ACTIVITY:
Would you transcribe each entry precisely as it stands, setting aside any images?

Stored data entries

************

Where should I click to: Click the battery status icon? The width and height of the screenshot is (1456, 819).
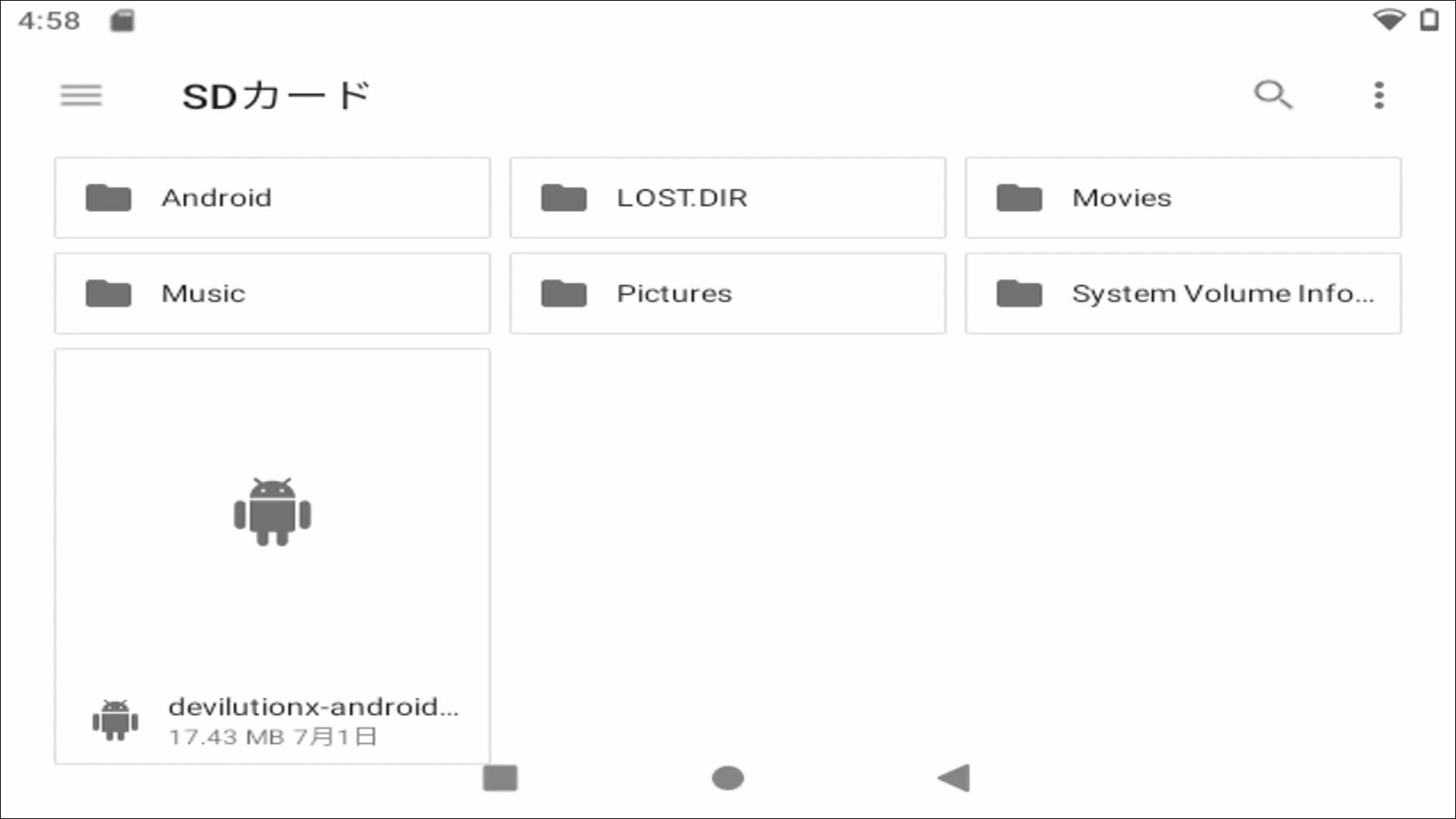(1429, 20)
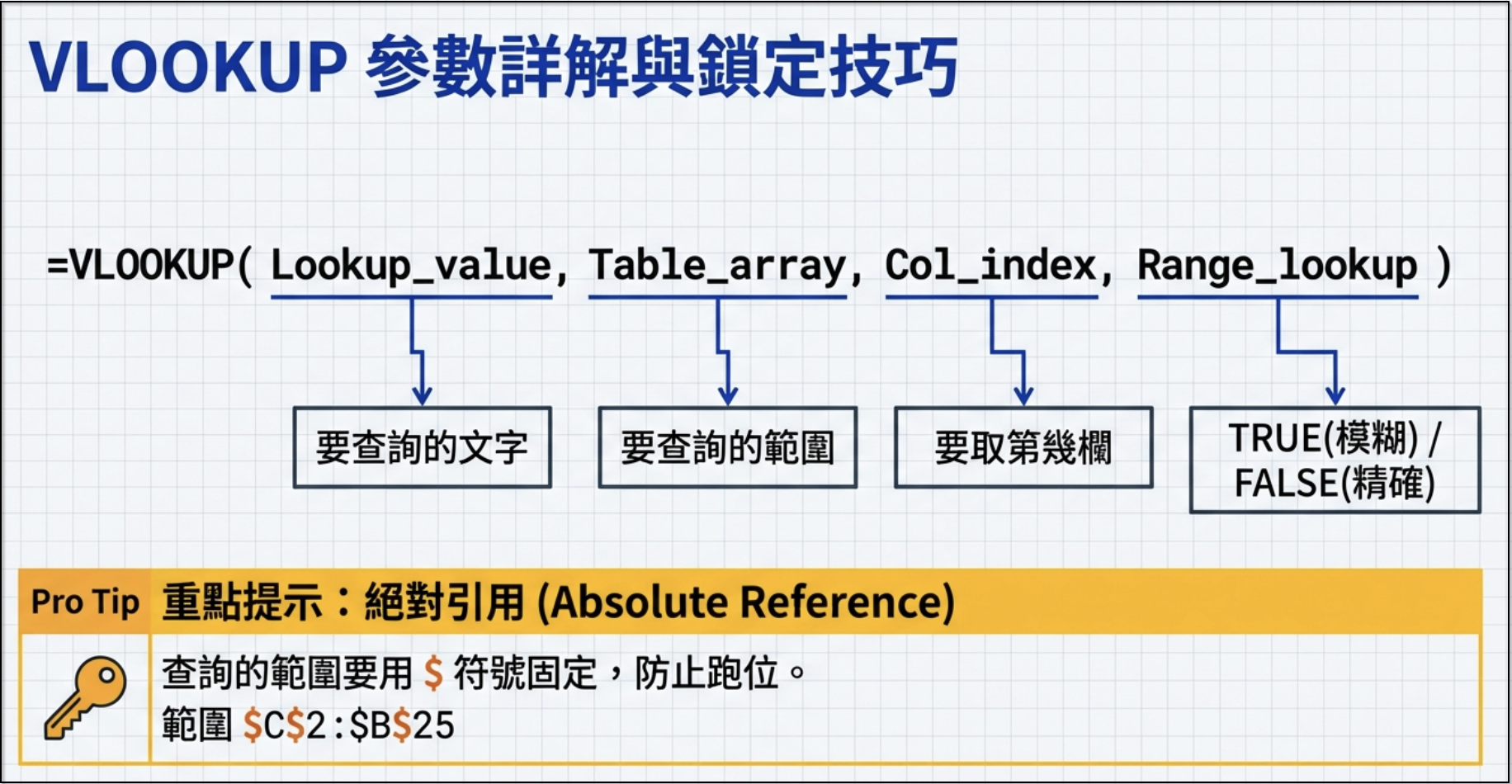Click the slide title VLOOKUP 參數詳解與鎖定技巧
Viewport: 1512px width, 784px height.
point(494,68)
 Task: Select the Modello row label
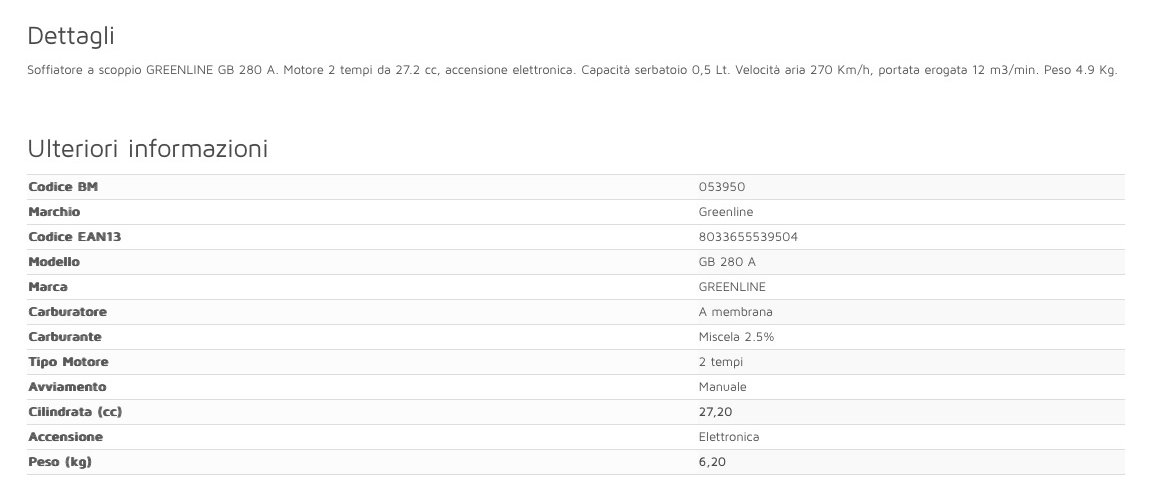[54, 262]
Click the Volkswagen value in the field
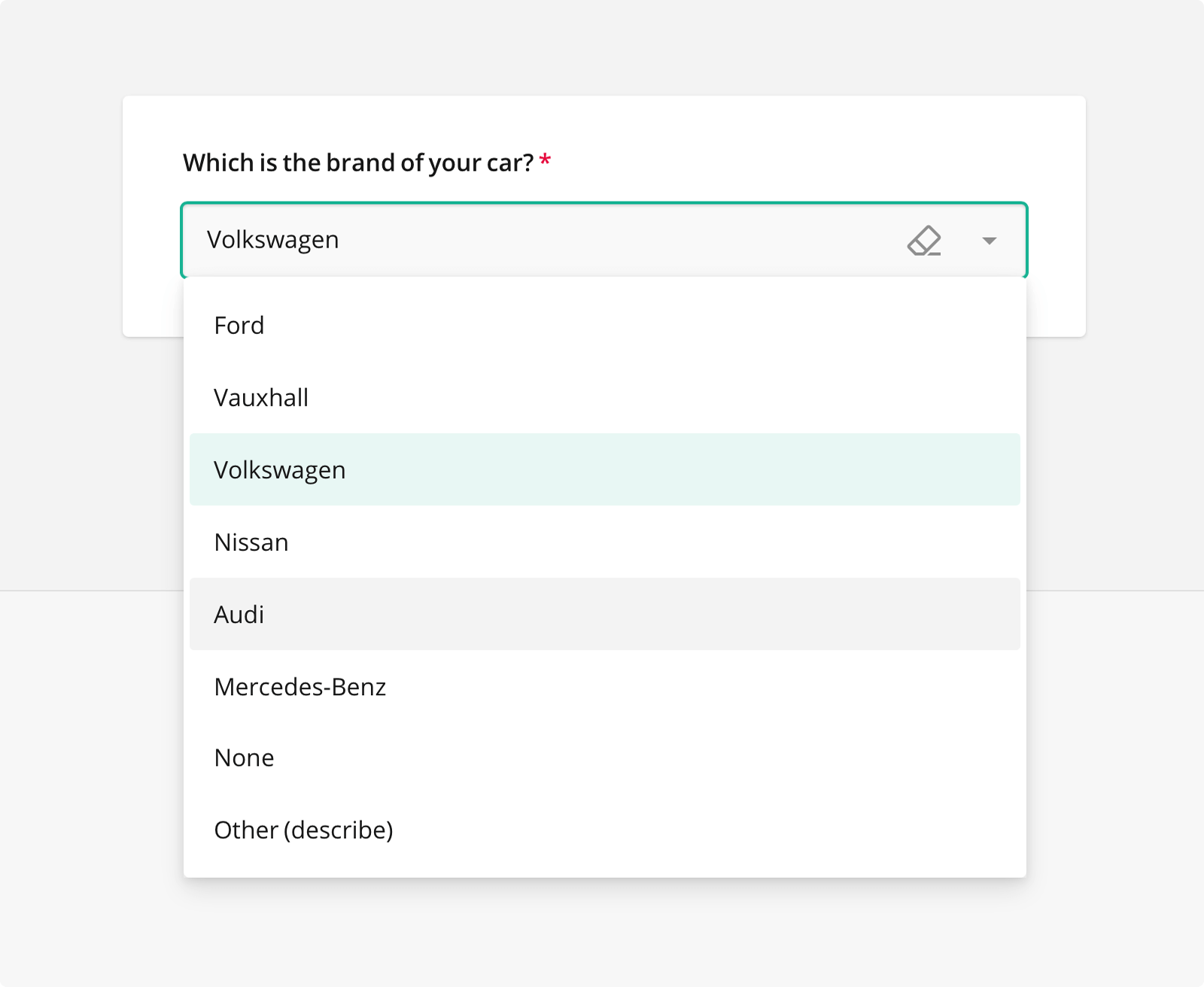Viewport: 1204px width, 987px height. point(273,239)
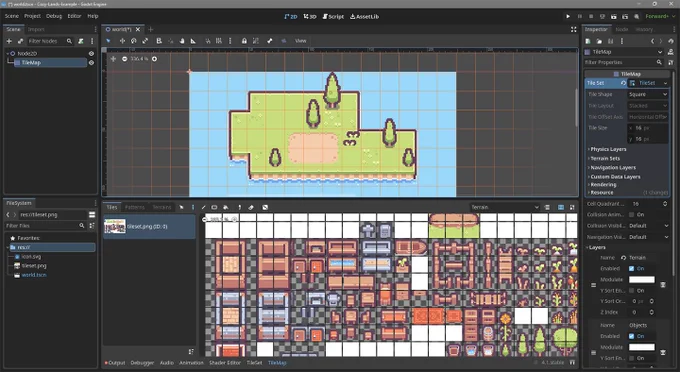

************

ANSWER BELOW:
Where should I click to: Click the battery status icon? The width and height of the screenshot is (1456, 819).
(1429, 20)
Click the slide title VLOOKUP 參數詳解與鎖定技巧
Viewport: 1512px width, 784px height.
point(494,68)
 Task: Select the Modello row label
[54, 262]
Click the Volkswagen value in the field
Viewport: 1204px width, 987px height. point(273,239)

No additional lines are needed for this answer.